December 5, 2019

From inventing life-saving drugs to stumbling across underrated restaurants, serendipity plays an important role in discoveries both exceptional and quotidian. Attesting to this importance are countless books and articles on how we can and should design our lives for these unplanned but beneficial encounters. These books encourage us to go to networking events even when we don’t feel like it and to listen to new songs instead of our heavy-rotation playlists. The logic underlying such advice is that if we simply have more encounters, we’ll be more likely to have a serendipitous one. In this view, events and encounters are like raindrops—some of which engender happy accidents—and we want to spread ourselves out to catch as many raindrops as possible. Can we engineer serendipity just by maximising our surface area to receive it?

Nowhere is this myth more apparent than in the rise and ongoing demise of open-plan office design. Bringing down physical walls in offices in the belief that it’ll increase interaction and thus collaboration and innovation is the very embodiment of this approach. And for years, office workers have felt the toll that such an environment exacts on their psychology and productivity. Confirming what people already intuitively know, Harvard researchers showed in a recent study that as the walls came down, face-to-face interaction fell by a depressing 70%. This is a good idea, in theory, that has backfired in reality. In an effort to design for our external environment, we seem to have left people out of the equation.

A robot will always respond “correctly” to the external environment or task that you’ve designed for it. People, on the other hand, throw a wrench into the works because our actions and responses are also influenced by our internal environment. To further complicate things, our internal environment interacts with our surroundings in sometimes unpredictable ways. In the case of open-plan offices, this assumption of encouraging teamwork ironically exhausts our psychological resources by forcing us to defend our personal space all day, or find ways to shield ourselves from the barrage of noise and distraction.

The failure of open-plan offices suggests, amongst other things, that serendipity is not just something that falls upon us. Instead, to see connections between fragmented events or to actually take advantage of chance encounters, we need to have psychological resources. To get a sense of what those resources may be and how we can cultivate and maintain them within ourselves, it’s useful to look at the other extreme—burn out. Research shows that when people are burnt out, they’re completely drained of internal resources and it manifests in feeling exhausted, cynical, and unconfident. These are good places to start thinking about our own psychological resources and how it affects our ability to encounter serendipity.

Exhaustion is an obvious one. I sometimes joke on my social media that 90 per cent of my work life is feeling tired and the other 10 per cent is meetings. But the kernel of truth in that is the reason why there’s an alarming amount of advice, products, and services targeted at fatigue. I’ve written before about a pervasive culture where giving up or even taking breaks are perceived as a sign of weakness.
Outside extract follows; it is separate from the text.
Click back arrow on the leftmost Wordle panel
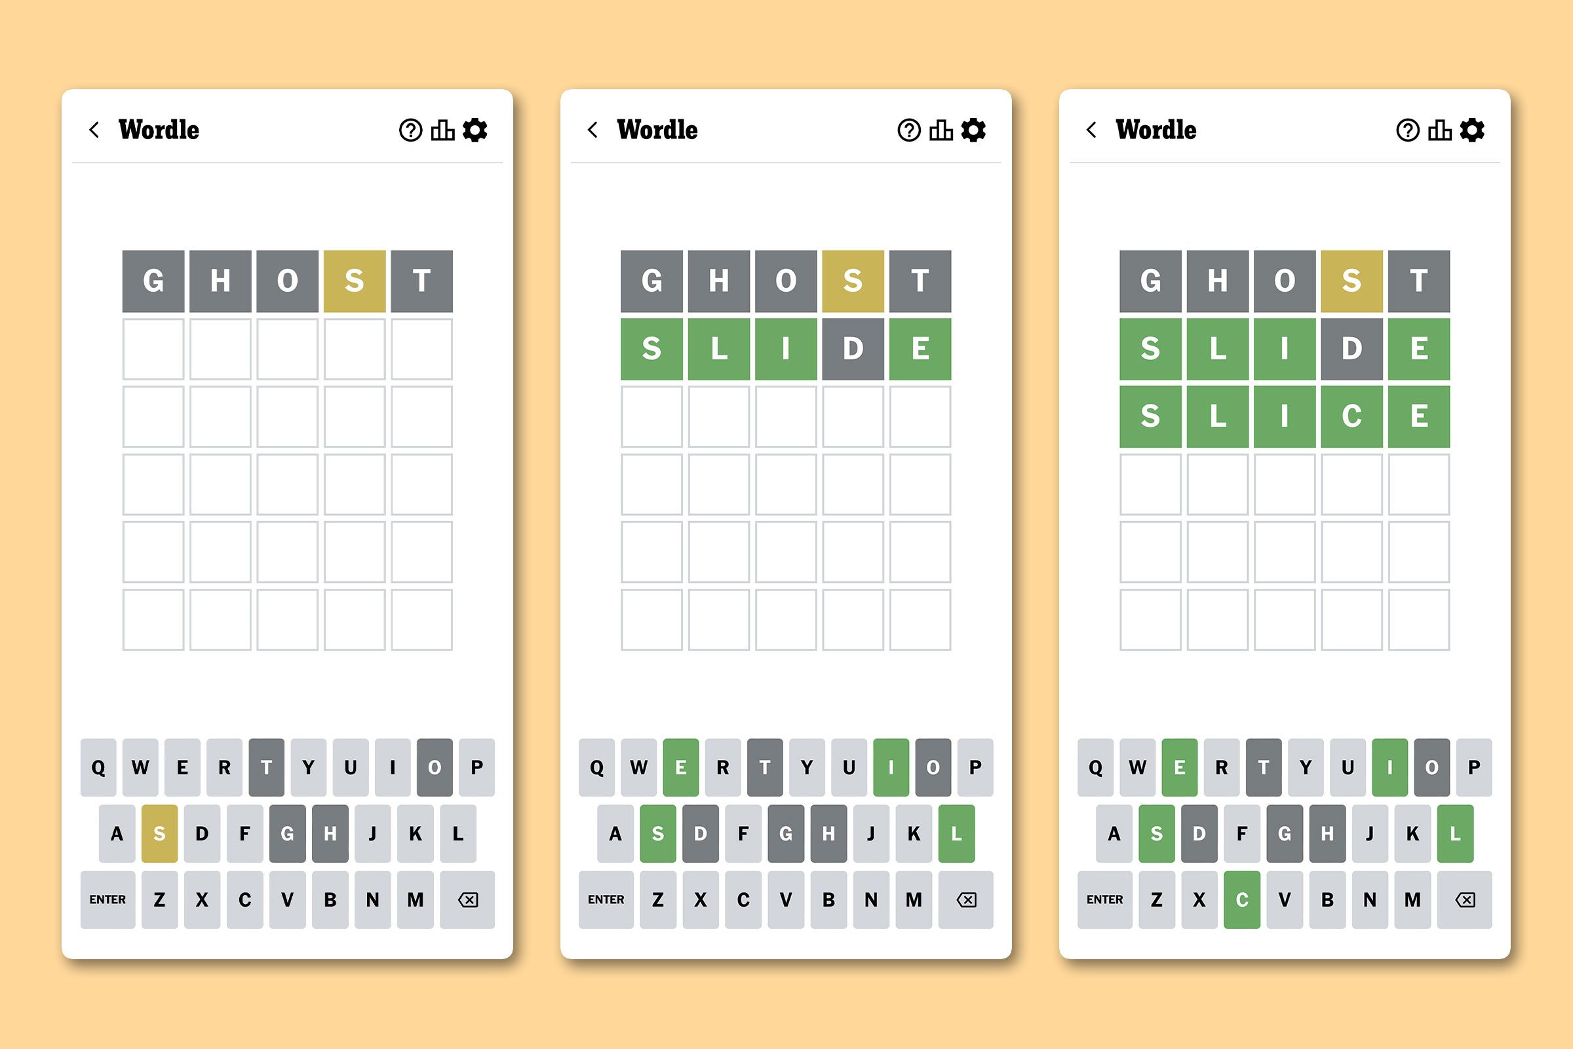Screen dimensions: 1573x1049 pos(94,130)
The antidote to setbacks or things not happening as we planned is often to double down and put in more effort and energy. This triggers a chronic cycle of fatigue that sleeping in on the weekends or a short trip to Bali cannot fix. Recall any day when you felt psychologically wiped out, you probably just wanted to fuse with your couch and let the TV turn your brain to mush. Even if you’re out at a networking event, you can’t muster up genuine interest or the energy to connect.

When your resources are depleted, you also stop finding joy and value in doing things. You may find yourself wondering, “What’s the point of even doing this?” This dismissive attitude should not be confused with being critical or sceptical, We need a healthy level of scepticism that helps us discern opportunities and decide where or what’s worth spending our time on. But when we become cynical, it colours how we see and interact with our surroundings—making us disengage because we believe that there’s no point or purpose in doing so. If you’re unable or unwilling to engage, no matter how wonderful the opportunity or enlightening the piece of information is, you would have missed the boat.

The last and perhaps most insidious aspect of psychological resources in cases of burn out, is the lack of self-efficacy. Self-efficacy is not merely confidence. Having swagger doesn’t necessarily mean that someone believes that they can exert control over their own motivation, behaviour, and environment. This belief is foundational to any human endeavour, but more than anything to serendipity because it demands that we feel abled instead of frightened to grasp the opportunities we didn’t anticipate. Encountering serendipity requires often a leap of faith into the unknown. And we can’t seize it if we don’t trust our ability to affect change in our own lives.

When we’re tired, out of bandwidth, we start avoiding rather than approaching conversations, venturing out to new places, or taking breaks from our routine—there just isn’t enough internal capacity to process. The same principle of needing additional resources underlies the decision to have “slack” in companies that value innovation. The unutilised resources ensure the system is not easily overwhelmed and that there’s actually space for serendipity to happen. Fortune favours the prepared mind but being prepared goes beyond working hard or doing more—we also need to have psychological slack. If you value serendipity in your work and personal life, know that you’re not a machine. Don’t stretch yourself thin, experiment with creating space in your life to invite unplanned encounters—and when they happen, you’ll have the resources to engage.